### Entries shown
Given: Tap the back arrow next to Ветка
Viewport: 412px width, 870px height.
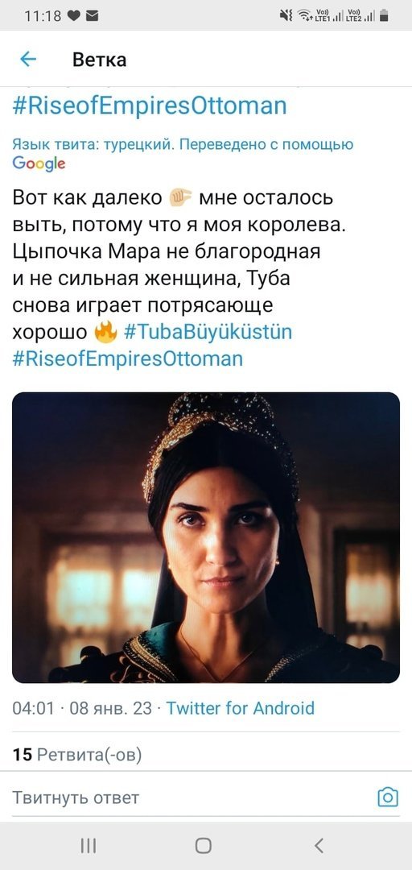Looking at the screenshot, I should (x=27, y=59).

---

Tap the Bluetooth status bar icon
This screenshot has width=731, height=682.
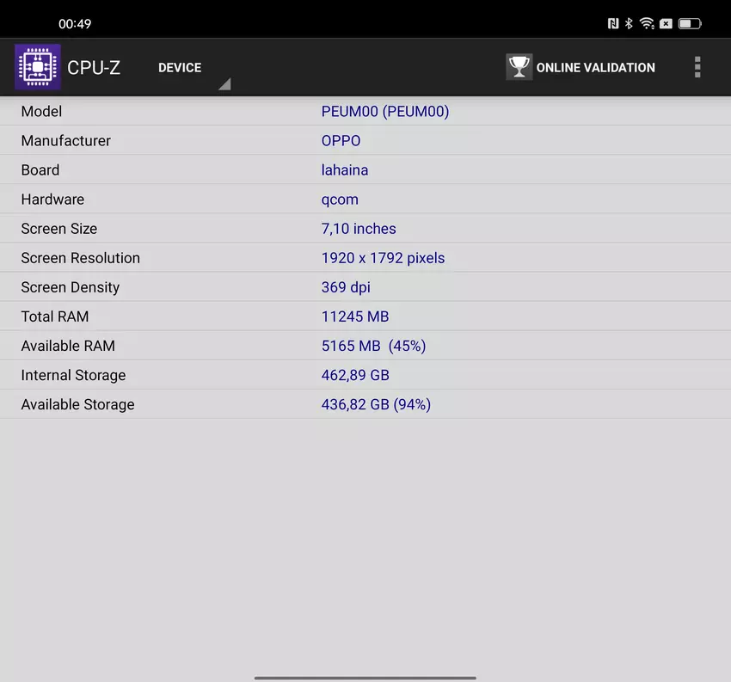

### What to work on
Working from the material above, retype exactly the lines from the one with "Tap the Bluetooth status bar icon" through the one with "This screenshot has width=731, height=682.", both included, and only those lines.

### Result
Tap the Bluetooth status bar icon
This screenshot has width=731, height=682.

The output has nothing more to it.